▶ VORLIEGENDE ZEILEN
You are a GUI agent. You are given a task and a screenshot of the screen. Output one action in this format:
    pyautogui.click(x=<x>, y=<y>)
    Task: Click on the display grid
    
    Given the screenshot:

...

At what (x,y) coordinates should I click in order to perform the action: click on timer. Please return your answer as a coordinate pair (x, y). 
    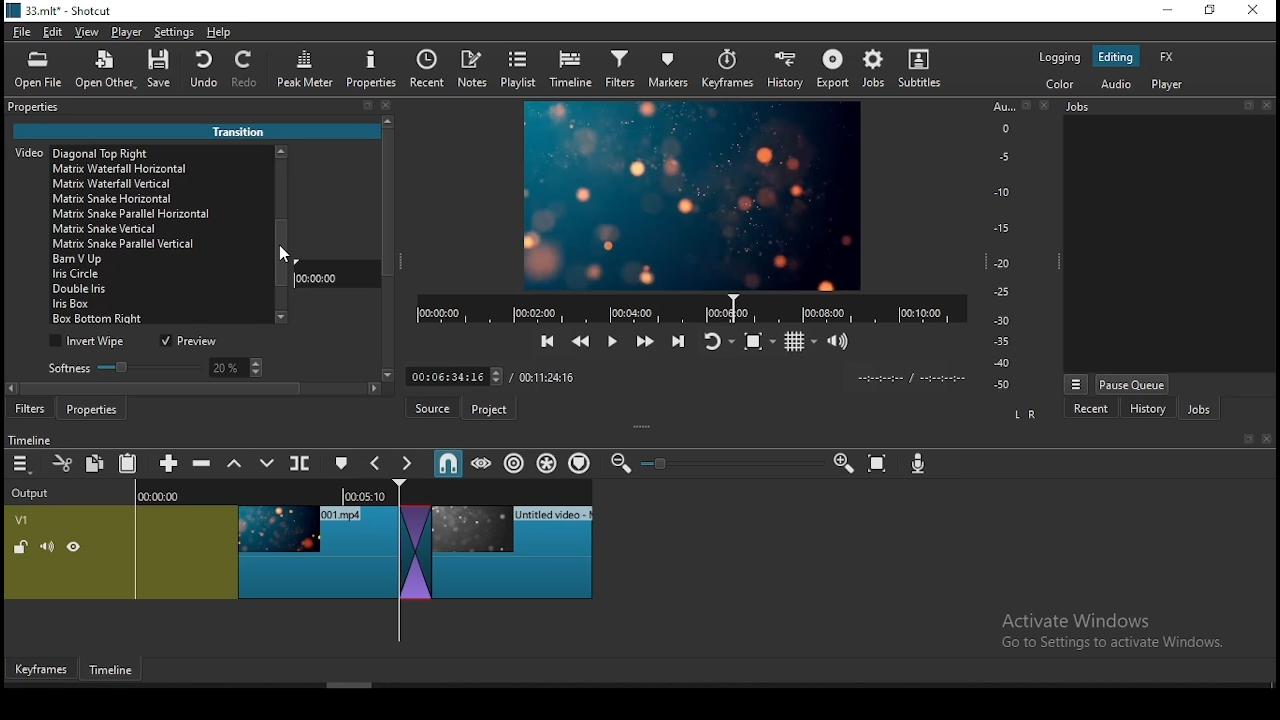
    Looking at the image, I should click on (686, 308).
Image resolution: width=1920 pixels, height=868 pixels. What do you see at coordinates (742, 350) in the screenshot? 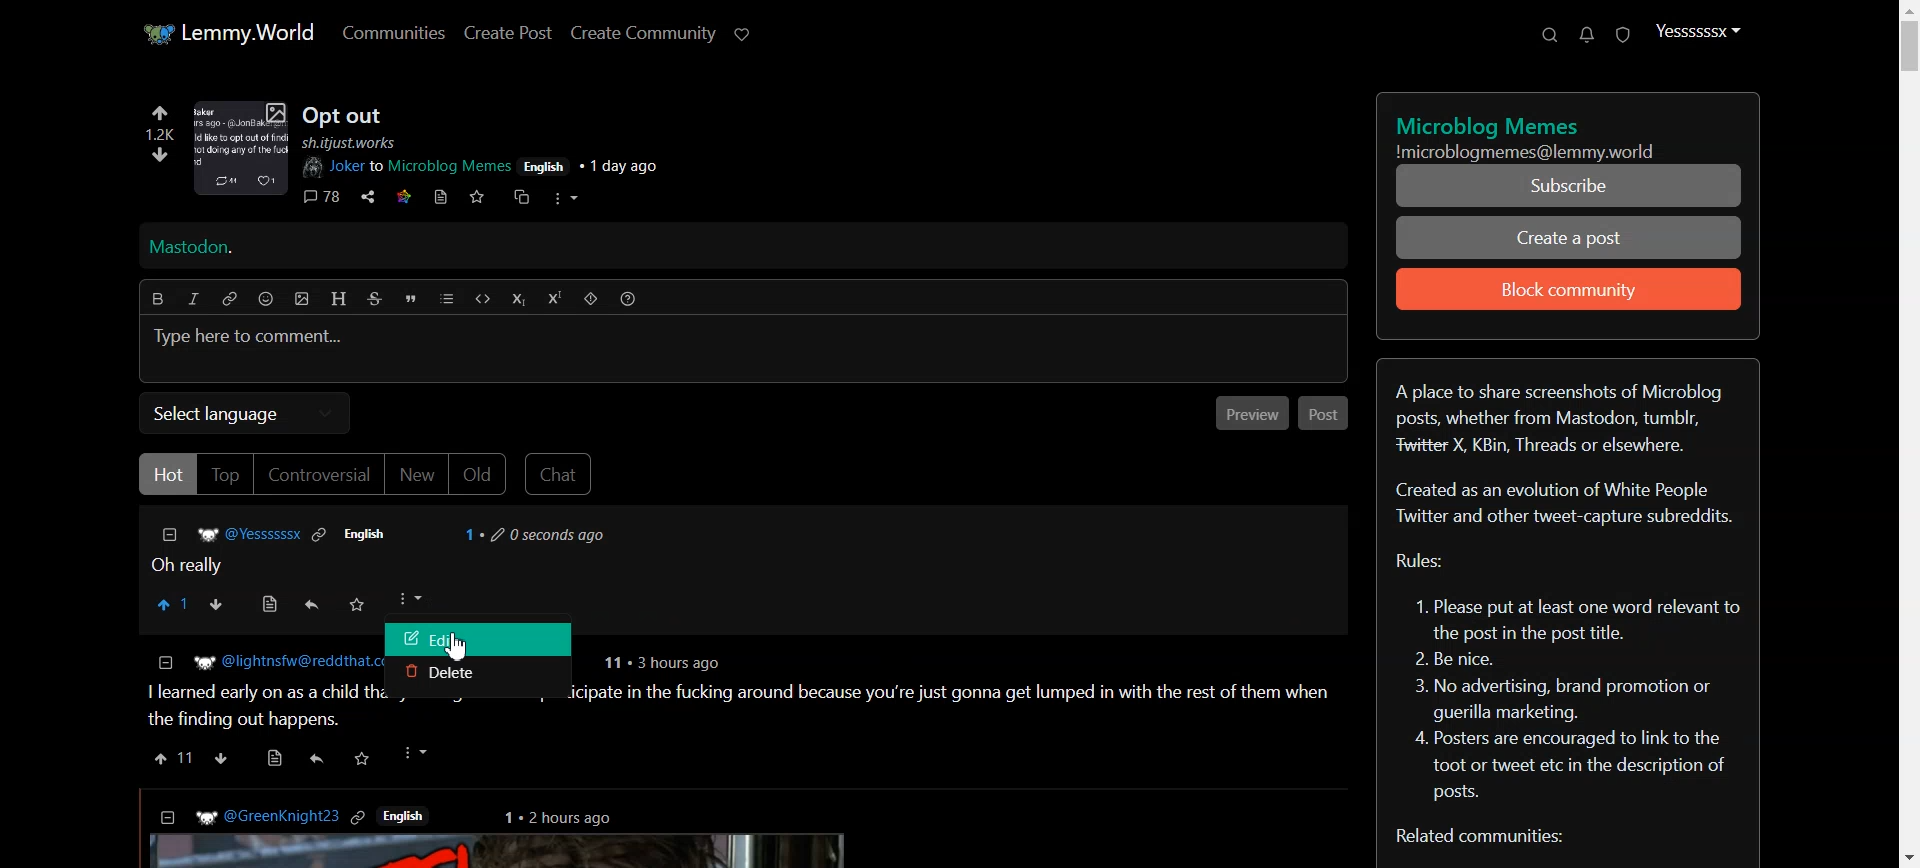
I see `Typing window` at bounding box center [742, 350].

* * *

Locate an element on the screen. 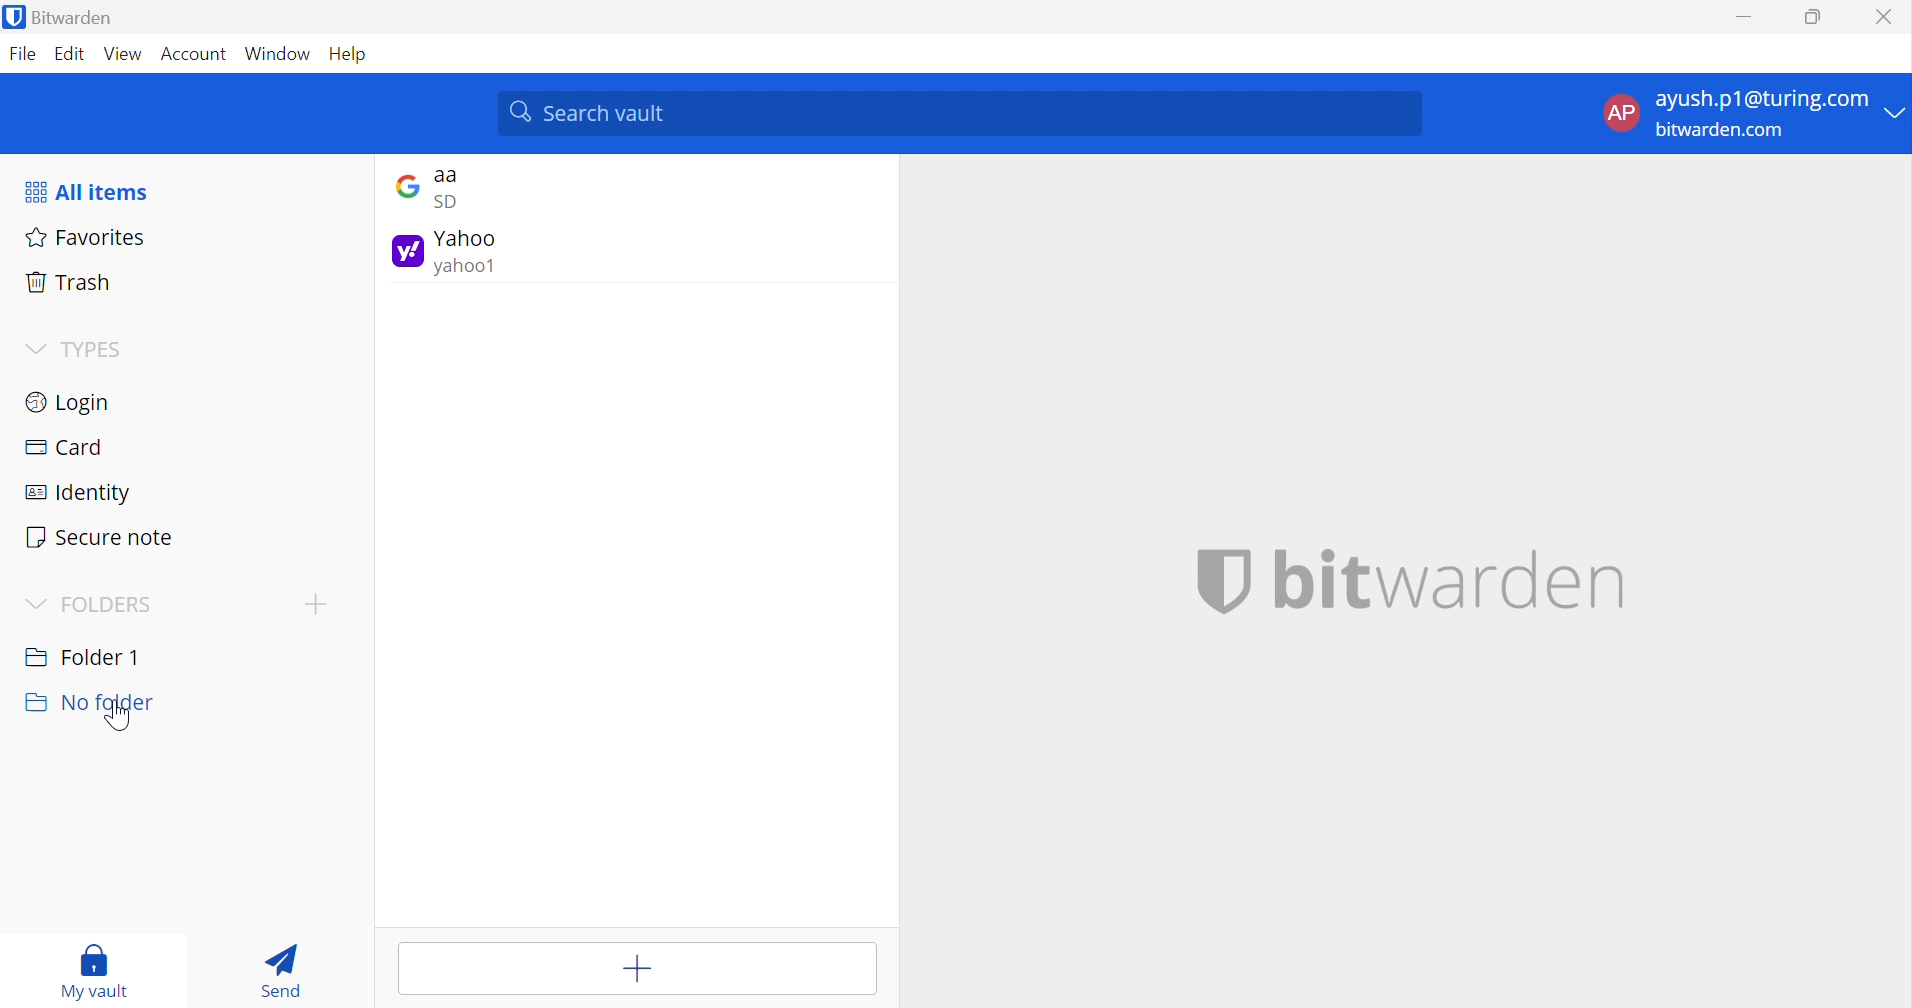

▶ ANGEGEBENES ZIEL
Ziehen Sie aus den obigen Zeilen jede heraus, in der die Zeichenfolge „should“ vorkommt.

▶ LÖSUNG
At what (x,y) coordinates should I click in order to perform the action: click on timer. Please return your answer as a coordinate pair (x, y). 
    Looking at the image, I should click on (686, 308).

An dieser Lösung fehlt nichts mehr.